だた国内的には強い指導者であっても国際社会での地位はまだ十分に高くない。G7の場面でゲストとして発言してもまだまだ客人扱いだ。民主主義や人権などの西側先進国の価値外交の中では存在感を示しているとはいえない。しかしBRICSや、上海協力機構(SCO)といった新しい多国間の枠組みでは、自らの指導力を発揮できる。2002年、プーチン大統領は上海協力機構の会合に出席した帰途にインドを訪れた。デリー宣言でインドの国連安全保障理事会常任理事国入りに対するロシアの支持を謳った。
インドは今も憲法上は「社会主義」の国である。かつてインディラ・ガンディー首相は与党インド国民会議派政権の多数派形成のためインド共産党(ソ連派)支持を求めた。ベトナム戦争からの脱出を図る米ニクソン政権がパキスタンや中国に接近し米中パ枢軸が形成された時代だ。1969年、国民会議派が分裂し、インディラ・ガンディー首相派をインド共産党(ソ連派)が支持して政権が維持された。
新型コロナウイルスの感染が拡大して以降、この二年間でプーチン大統領が外国に出たのは、2021年6月にスイスでのバイデン米大統領との会談、2022年2月の北京冬季五輪開会式出席を除けば、2021年12月のインドしかない。それほどインドはロシアにとって重要な国なのだ。しかし、安保理常任理事国入りを目指す大国インドが棄権という「沈黙」戦略をとり続けることがいつまで許されるのか。冷戦期とは異なり、インドは経済力ではロシアをすでに上回りパワーバランスの地図も塗り替わっている。インドは防衛装備の調達先をヨーロッパやアメリカに多国籍化してきており、ロシアもパキスタンへの武器売却に動いている孤立を深めるロシアが中国への依存を強めすぎることになるのも中国と国境紛争を抱えるインドとしては心配なところだ。さらに中立といってもウクライナの事案ではロシアの側にいるのはベラルーシ、北朝鮮、シリアといった国しかない。中立は間ではあっても真ん中ではない。
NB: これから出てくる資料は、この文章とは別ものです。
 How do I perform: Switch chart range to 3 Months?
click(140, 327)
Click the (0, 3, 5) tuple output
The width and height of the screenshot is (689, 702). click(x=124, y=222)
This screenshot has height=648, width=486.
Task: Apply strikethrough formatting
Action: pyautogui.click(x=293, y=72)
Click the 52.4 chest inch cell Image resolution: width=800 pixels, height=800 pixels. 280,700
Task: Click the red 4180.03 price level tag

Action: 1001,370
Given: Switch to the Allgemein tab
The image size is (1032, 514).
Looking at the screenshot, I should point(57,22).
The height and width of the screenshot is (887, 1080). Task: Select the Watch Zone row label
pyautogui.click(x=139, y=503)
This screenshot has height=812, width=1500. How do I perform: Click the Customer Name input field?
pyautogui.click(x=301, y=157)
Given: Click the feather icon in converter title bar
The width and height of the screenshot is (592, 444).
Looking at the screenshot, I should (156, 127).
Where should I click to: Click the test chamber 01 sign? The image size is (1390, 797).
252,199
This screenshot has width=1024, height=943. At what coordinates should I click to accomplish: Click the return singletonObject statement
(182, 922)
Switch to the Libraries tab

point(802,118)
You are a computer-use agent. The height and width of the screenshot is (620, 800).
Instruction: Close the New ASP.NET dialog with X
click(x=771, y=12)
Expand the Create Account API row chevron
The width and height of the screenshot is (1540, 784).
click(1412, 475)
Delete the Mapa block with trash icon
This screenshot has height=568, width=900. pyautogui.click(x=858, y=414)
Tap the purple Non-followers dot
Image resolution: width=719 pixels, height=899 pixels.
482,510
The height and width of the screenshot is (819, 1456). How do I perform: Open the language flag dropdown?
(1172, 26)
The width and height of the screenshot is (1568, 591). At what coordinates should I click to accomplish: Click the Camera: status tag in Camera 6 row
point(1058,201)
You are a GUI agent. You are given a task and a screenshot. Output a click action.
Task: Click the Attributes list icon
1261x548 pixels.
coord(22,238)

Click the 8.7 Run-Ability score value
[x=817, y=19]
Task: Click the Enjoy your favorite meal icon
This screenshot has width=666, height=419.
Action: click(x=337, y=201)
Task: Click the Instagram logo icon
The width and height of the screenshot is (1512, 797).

領土保全と主権を大義に中国と対立するインドがウクライナ侵攻への態度表明を棄権するのはインドにとっては中国に対抗する理屈を失うことにもなりかねない。アメリカもロシアと結ぶインドを黙認してきたのはあくまで中国の対抗勢力としての位置づけがあってのことだがウクライナ侵攻は大きな前提となる国際政治のパラダイムを塗り替えようとしている。インドはシン前首相が2007年、非同盟や全方位外交を包含する概念として「戦略的自律」を打ち出している。アメリカに接近はするものの自国の外交の自立性は崩さないと内外に宣言した。「非同盟2.0」で大国をめざす方向性が示された。その内実はインドの国益にかなった二国間の連携を個別に深めることに他ならない。古い印ソ関係への回帰ではなく、経済的なグローバル化を交えた地域大国としての戦略的選択がインドには求められている。その中をどのような進路を選択するのか、民主主義陣営と権威主義国グループの間で揺れながらインドの進む先は世界のリアルが進む先でもある。